ずっとほったらかしていた公的な手続きを一気にやる。区役所とか銀行とか奨学金のこととか。締切とは神が与えたもうたシステムだ。期限がないとやる気が起きないことがたくさんある。いろいろ整理しているうちに発覚したこと、大学の奨学金という名の借金(日本学生支援機機構)の返済があと2ヶ月、つまりあと2回で完済すること!

大学を卒業してから、毎月約10,155円、いや払えない月もあったけど、でも少しずつ少しずつ返してきた。大学の入学金は、大学そのものが保証人になってくれて、銀行から借りたお金で払った。こちらはかなり前に完済済み。借りた額が大きかった日本学生支援機構の方は、ずう〜っと返し続けて、今に至る。

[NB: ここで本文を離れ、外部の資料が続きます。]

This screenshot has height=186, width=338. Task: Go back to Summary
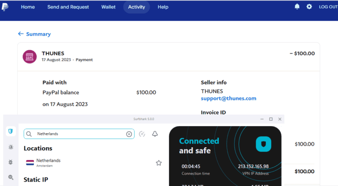pos(34,34)
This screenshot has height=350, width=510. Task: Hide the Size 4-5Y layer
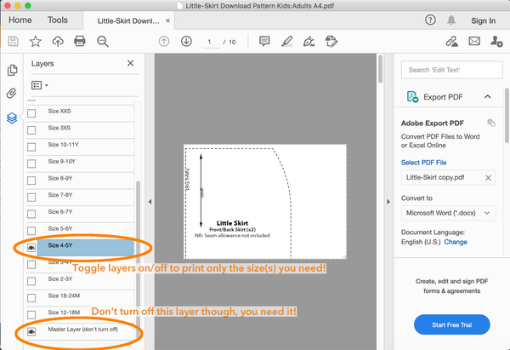coord(32,246)
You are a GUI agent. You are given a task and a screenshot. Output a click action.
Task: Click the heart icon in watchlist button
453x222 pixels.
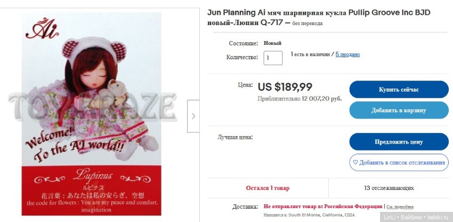point(355,162)
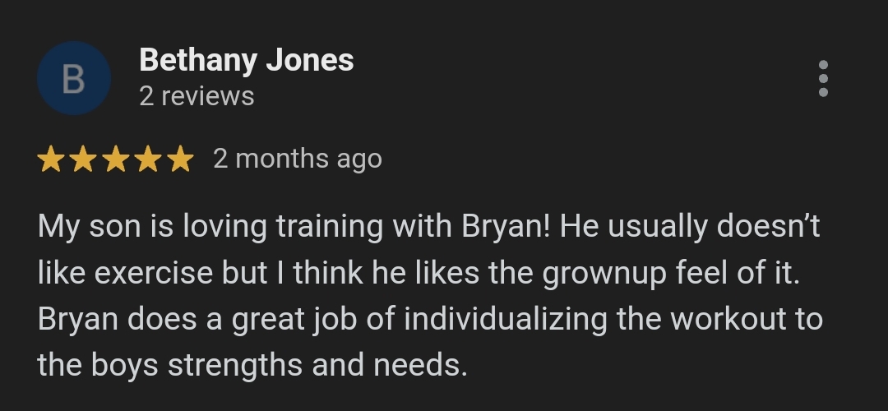The image size is (888, 411).
Task: Click the word 'exercise' in the review
Action: [150, 274]
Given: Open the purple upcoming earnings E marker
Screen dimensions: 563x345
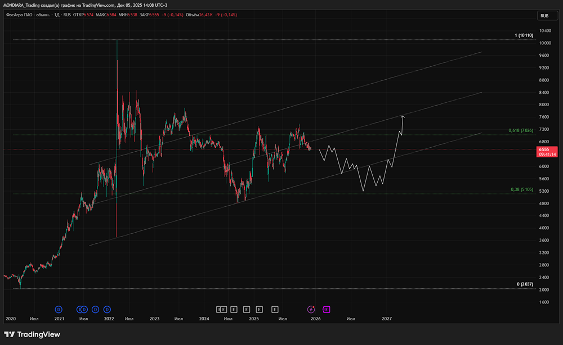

とても有り難いことに大学からは貸与でなくて給付の奨学金をいただけたこともあったけど、それだけでは夜学とはいえ、私大の学費と生活費は到底足りず。私はスーパーリベラルかつアナーキーなスウェーデンかぶれの人間なので、保育園/幼稚園(この区別すらどうかと思う)から大学院まで無償でないなんてあり得ないと思っているけれど、日本にいる以上、日本学生支援機構の奨学金制度がなかったら大学に行くこともできなかったのだから大変有り難い。

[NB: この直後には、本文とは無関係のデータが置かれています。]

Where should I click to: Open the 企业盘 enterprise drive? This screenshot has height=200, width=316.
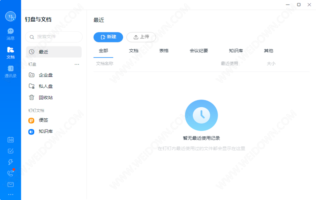coord(46,75)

苦しいときも、嬉しいときも、悲しいときも、ひとりのときも、ふたりのときも、またひとりになったときも、祈っていたときも、その後も、ずっとそばにいてくれたのね奨学金(の返済)。というBlue Moonの歌詞みたいな気持ち。

私はたぶんどちらかというと、よく言えば論理的思考ができる、悪く言えばかなり理屈っぽいと思われている。でもそれは私が感性と身体能力がものを言うジャズボーカル界に身を置いているからであって、例えば文学部生時代には、私は論理性が足りない方であった。A +なんてどうやって取るのかわからなかった。クラスメイトたちはもの凄く頭が良くて、もの凄くたくさんの本を読んでいて、めちゃくちゃ複雑な論理的思考ができて、何を言っているのかわからなかった。私は自分は馬鹿だと思って嬉しかった。学ぶべきことが多くあるのはうきうきする!

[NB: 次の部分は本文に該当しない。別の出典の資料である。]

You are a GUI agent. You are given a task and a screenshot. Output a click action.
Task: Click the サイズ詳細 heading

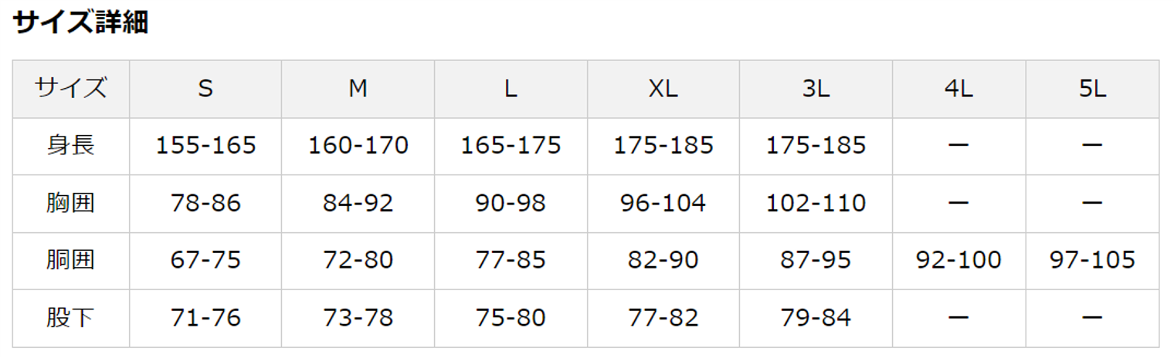click(80, 22)
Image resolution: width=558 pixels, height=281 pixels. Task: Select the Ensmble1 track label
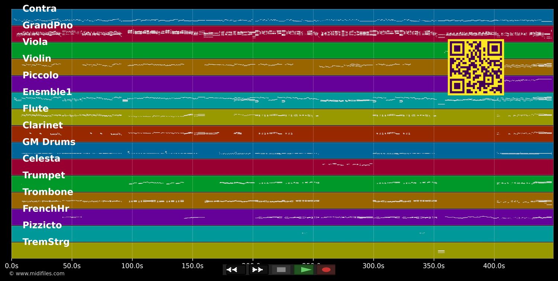point(47,92)
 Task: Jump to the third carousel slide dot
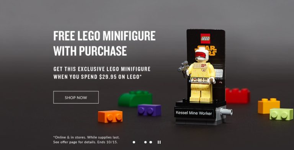(x=145, y=142)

だいたい、わざわざ夜学の文学部に行くような人間は本当の数奇者、活字狂い、思想狂いばかりだ。試験科目は、国語、英語、小論文のみ。言葉の論理とともに起床し、論理で歯を磨き、論理のシャワーを浴びて、論理とともに登校。授業を受けて、学友や教授と議論を交わし、食事を摂り、また論理ともに床に就く。ベッドの上は本だらけ。もちろん枕は本である。ちょっと硬いけどね。

人の思考の合理性、論理性というのは、育ってきた文化や使用する言語によってかなり違う、というのは、日本語と英語という二つの言語、あといくぶんかのスウェーデン語を扱うことによって、実感している。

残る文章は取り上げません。